[Problem requirements]: Please copy the passage of the reference pricing article below that falls between "In the second" and "the blog post.", inclusive.

[Selected passage]:
__________
To achieve reference pricing success, tighten up loose ends

Federal agencies may need to step in and tighten the rules of reference pricing before they cause more harm than good.

Reference pricing, for the most part, is a good concept, but it does raise issues regarding consumers' quality of and access to care. However, with some improvements to the current strategy, reference pricing may prove to be effective.

In the second half of a two-part series, the Health Affairs blog outlined why slow and steady may win the race, and why federal agencies--including the Centers for Medicare and Medicaid Services (CMS) and the Department of Labor--need to step up their game when it comes to regulations.

Contradicting definitions

Under requirements established under the Affordable Care Act, health plans are able to use two definitions of "network" simultaneously. By not setting a clear definition of "network," patients could be forced to dish out hefty out-of-pocket costs as a result of out-of-network balance-billing by seeing a provider who is in a network but is not considered a "designated provider." Nothing in the ACA suggests that plans can create a network within a network, noted the blog post.

What's more, the federal agencies implementing the ACA decided to exclude reference price-linked cost sharing from annual limits on cost sharing. By doing so, plans need not build their networks with the intention of ensuring members reasonable access to providers.
__________
[Given entries]:
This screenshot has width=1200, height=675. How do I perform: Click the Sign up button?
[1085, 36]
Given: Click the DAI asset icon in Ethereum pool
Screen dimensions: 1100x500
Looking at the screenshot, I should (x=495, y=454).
__________
[Result of the task]:
In the second half of a two-part series, the Health Affairs blog outlined why slow and steady may win the race, and why federal agencies--including the Centers for Medicare and Medicaid Services (CMS) and the Department of Labor--need to step up their game when it comes to regulations.

Contradicting definitions

Under requirements established under the Affordable Care Act, health plans are able to use two definitions of "network" simultaneously. By not setting a clear definition of "network," patients could be forced to dish out hefty out-of-pocket costs as a result of out-of-network balance-billing by seeing a provider who is in a network but is not considered a "designated provider." Nothing in the ACA suggests that plans can create a network within a network, noted the blog post.